Stored items:
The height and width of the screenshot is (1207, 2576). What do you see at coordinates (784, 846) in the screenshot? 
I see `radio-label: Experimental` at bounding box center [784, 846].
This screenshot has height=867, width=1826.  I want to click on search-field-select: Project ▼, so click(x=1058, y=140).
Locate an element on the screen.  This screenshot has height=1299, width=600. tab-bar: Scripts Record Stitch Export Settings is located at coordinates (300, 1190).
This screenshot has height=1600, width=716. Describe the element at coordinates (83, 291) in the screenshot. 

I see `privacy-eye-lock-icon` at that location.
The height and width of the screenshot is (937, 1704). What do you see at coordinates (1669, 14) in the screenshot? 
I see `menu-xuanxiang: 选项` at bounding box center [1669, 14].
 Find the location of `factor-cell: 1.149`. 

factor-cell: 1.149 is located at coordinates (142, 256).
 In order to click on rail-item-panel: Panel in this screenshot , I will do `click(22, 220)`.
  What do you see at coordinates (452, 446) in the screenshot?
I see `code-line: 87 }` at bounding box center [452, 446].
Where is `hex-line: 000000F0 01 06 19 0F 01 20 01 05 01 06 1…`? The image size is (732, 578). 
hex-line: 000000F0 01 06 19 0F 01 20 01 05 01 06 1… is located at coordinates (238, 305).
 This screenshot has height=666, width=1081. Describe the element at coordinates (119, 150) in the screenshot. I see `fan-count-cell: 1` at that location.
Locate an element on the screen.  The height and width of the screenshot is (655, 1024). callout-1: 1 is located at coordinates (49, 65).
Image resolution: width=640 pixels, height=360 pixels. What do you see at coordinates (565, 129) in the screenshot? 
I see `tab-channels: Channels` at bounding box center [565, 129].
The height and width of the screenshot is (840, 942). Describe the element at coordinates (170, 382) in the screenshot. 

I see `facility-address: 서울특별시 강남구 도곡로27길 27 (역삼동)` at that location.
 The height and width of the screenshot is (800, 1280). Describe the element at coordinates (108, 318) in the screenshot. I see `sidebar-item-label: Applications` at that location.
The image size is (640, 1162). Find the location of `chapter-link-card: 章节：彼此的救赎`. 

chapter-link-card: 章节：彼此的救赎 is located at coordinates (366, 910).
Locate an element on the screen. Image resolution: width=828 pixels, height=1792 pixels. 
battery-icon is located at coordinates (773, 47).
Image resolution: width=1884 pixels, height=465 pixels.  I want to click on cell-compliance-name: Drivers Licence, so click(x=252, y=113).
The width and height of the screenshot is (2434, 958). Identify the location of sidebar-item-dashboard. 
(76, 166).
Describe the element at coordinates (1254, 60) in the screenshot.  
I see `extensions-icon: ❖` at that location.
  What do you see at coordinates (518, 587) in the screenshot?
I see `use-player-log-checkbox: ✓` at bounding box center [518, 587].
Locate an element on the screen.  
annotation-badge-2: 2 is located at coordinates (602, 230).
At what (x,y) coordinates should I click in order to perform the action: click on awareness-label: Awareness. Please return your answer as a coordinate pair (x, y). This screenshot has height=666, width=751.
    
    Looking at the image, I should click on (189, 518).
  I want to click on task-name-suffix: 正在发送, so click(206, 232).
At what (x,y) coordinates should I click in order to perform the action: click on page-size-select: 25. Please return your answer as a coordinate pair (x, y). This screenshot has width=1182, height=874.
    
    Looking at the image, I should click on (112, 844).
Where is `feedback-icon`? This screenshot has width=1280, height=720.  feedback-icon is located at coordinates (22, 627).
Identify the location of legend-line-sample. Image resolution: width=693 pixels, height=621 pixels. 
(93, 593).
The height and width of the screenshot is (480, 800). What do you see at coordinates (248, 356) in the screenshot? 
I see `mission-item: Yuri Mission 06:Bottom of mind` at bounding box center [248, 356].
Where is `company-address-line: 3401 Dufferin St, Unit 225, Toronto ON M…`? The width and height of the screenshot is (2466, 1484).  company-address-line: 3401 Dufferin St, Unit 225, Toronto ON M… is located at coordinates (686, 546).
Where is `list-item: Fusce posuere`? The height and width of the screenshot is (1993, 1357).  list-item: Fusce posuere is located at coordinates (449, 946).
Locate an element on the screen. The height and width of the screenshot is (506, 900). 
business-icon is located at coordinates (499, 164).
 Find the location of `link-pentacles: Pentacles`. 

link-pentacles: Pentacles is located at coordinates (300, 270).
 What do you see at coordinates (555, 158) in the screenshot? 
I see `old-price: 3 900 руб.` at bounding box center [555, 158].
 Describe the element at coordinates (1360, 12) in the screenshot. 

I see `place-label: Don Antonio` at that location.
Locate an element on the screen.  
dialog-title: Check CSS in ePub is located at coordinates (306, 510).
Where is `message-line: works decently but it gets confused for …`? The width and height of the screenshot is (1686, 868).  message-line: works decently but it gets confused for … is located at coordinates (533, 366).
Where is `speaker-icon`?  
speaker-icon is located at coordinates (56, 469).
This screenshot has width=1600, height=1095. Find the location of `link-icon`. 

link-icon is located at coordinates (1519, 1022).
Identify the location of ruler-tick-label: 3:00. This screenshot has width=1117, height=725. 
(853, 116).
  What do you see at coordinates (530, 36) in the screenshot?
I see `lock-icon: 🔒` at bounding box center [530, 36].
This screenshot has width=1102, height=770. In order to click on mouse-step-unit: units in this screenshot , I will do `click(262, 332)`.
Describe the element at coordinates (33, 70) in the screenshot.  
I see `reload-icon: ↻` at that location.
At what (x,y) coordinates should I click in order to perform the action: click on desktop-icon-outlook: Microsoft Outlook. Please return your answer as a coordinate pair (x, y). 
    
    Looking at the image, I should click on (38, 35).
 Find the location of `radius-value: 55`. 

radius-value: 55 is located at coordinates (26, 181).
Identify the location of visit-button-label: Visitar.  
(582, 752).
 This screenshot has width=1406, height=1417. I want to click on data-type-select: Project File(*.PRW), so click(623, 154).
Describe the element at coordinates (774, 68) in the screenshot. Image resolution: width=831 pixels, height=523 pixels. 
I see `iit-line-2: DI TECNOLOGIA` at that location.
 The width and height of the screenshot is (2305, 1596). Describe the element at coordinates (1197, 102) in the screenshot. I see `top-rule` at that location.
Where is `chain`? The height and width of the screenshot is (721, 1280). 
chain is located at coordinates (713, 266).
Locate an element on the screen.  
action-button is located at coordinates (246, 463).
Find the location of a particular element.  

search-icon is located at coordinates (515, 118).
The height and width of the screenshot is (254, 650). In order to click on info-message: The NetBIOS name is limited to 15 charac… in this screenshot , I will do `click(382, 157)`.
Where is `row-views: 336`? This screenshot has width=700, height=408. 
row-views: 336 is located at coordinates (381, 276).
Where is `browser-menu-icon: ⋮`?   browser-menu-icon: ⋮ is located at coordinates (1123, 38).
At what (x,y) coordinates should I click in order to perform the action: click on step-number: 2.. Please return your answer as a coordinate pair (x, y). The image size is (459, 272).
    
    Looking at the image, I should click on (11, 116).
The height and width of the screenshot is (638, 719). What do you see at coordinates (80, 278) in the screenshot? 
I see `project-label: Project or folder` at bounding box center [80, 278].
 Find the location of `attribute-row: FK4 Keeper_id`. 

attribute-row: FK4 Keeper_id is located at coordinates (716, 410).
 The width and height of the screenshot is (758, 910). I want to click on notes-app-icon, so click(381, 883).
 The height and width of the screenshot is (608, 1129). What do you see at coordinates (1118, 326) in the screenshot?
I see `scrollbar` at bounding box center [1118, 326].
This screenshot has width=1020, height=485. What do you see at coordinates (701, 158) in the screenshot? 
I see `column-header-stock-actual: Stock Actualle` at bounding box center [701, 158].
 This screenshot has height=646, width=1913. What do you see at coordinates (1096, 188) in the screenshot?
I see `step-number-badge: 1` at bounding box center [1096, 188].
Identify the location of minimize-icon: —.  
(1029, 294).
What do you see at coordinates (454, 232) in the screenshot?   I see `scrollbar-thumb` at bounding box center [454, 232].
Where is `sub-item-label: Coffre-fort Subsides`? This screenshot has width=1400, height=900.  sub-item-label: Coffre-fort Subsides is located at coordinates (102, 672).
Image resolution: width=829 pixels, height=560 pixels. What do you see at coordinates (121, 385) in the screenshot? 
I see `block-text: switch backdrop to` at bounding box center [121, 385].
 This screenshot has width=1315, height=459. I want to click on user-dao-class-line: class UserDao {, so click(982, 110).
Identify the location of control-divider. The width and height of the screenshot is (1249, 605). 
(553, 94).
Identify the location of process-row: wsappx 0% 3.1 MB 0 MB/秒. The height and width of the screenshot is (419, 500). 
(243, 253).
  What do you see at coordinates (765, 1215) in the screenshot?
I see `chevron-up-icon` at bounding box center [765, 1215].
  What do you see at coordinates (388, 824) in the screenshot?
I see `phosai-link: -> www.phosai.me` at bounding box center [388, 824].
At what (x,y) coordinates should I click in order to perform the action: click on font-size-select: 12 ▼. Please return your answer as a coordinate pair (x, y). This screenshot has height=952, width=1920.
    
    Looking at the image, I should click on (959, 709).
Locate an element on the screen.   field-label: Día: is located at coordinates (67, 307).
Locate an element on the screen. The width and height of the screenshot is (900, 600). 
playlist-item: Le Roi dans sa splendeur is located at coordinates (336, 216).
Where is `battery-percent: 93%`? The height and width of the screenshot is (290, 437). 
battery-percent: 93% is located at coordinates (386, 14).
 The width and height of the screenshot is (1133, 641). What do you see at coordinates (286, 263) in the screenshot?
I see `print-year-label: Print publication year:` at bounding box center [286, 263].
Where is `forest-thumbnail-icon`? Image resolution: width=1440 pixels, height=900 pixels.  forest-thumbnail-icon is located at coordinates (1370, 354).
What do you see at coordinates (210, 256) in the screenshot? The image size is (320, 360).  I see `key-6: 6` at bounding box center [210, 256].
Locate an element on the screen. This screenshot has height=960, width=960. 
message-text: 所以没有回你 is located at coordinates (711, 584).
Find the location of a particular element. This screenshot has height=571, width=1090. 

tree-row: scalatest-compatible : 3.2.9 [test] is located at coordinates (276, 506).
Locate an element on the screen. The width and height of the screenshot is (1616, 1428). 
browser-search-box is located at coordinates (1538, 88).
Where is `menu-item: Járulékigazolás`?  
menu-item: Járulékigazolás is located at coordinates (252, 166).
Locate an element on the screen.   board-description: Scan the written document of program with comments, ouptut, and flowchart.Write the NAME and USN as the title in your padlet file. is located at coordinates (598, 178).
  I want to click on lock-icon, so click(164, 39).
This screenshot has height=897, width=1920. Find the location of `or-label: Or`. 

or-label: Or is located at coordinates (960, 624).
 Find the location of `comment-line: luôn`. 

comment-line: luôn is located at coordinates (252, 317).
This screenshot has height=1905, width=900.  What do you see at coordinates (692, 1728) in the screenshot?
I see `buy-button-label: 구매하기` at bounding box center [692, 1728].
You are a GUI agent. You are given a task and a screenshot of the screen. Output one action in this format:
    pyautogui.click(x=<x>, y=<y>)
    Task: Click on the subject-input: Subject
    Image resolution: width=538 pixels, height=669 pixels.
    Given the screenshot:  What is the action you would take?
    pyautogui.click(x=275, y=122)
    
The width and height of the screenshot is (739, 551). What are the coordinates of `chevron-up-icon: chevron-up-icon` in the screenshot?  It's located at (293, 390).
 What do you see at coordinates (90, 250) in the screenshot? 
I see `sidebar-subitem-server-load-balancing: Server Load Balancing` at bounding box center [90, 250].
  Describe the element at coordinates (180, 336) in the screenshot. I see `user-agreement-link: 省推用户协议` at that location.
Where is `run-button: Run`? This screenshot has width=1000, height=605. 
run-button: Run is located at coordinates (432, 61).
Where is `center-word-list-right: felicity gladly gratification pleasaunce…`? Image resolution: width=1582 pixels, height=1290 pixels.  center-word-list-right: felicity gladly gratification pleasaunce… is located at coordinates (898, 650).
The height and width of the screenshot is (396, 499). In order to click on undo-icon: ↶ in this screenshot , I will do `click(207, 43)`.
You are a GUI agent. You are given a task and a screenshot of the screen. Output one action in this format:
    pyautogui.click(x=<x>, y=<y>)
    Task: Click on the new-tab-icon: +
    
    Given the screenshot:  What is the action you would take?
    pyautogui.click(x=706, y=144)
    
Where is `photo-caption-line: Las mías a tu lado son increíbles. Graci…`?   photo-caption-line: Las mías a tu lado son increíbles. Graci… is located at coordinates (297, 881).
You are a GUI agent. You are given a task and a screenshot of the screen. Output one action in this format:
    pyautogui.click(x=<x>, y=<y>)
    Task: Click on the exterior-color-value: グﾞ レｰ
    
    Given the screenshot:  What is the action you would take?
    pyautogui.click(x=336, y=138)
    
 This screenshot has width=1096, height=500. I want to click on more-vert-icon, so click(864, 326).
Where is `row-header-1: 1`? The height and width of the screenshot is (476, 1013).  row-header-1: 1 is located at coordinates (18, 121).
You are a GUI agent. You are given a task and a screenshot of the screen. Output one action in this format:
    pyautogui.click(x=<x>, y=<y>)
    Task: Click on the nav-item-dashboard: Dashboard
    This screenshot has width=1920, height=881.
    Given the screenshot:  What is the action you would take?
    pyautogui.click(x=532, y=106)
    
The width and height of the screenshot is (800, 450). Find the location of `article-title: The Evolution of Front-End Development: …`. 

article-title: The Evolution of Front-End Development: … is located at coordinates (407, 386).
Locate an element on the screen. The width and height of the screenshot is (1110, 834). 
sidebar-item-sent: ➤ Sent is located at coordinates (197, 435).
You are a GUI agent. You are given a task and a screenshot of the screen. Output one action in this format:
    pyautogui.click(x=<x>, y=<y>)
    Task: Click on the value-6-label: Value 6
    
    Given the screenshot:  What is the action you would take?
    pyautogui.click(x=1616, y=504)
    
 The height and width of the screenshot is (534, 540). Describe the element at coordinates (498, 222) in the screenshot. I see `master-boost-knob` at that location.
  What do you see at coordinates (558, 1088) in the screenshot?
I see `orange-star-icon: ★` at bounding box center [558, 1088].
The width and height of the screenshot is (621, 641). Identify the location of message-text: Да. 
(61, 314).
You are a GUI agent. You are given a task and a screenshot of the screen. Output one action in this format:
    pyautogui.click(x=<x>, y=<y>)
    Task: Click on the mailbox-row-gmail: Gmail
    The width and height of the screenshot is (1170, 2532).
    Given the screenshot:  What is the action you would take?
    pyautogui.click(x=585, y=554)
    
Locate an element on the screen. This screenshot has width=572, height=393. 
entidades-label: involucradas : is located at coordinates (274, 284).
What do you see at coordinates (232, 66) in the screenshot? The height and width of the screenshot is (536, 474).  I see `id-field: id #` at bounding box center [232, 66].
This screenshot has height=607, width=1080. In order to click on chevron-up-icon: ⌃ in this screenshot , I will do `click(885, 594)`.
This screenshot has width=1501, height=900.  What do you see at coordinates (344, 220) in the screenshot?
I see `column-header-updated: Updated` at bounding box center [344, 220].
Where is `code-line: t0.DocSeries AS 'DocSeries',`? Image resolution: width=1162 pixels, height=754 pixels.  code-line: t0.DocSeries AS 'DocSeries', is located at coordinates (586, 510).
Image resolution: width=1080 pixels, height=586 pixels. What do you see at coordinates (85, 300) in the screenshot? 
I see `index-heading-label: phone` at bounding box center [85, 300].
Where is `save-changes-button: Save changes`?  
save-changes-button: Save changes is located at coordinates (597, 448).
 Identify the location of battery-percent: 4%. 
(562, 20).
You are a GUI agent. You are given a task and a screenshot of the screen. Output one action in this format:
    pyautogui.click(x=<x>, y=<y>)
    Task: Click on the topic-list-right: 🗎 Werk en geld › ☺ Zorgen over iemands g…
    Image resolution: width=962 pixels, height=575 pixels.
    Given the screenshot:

What you should do:
Please change "GUI agent" to "GUI assistant" in the material from the line with "has width=1000, height=605." up to and including the line with "coordinates (297, 881).". Return only those lines, with everything else left unchanged.

Exercise answer:
Where is `run-button: Run`? This screenshot has width=1000, height=605. 
run-button: Run is located at coordinates (432, 61).
Where is `center-word-list-right: felicity gladly gratification pleasaunce…`? Image resolution: width=1582 pixels, height=1290 pixels.  center-word-list-right: felicity gladly gratification pleasaunce… is located at coordinates (898, 650).
The height and width of the screenshot is (396, 499). In order to click on undo-icon: ↶ in this screenshot , I will do `click(207, 43)`.
You are a GUI assistant. You are given a task and a screenshot of the screen. Output one action in this format:
    pyautogui.click(x=<x>, y=<y>)
    Task: Click on the new-tab-icon: +
    
    Given the screenshot:  What is the action you would take?
    pyautogui.click(x=706, y=144)
    
Where is `photo-caption-line: Las mías a tu lado son increíbles. Graci…`?   photo-caption-line: Las mías a tu lado son increíbles. Graci… is located at coordinates (297, 881).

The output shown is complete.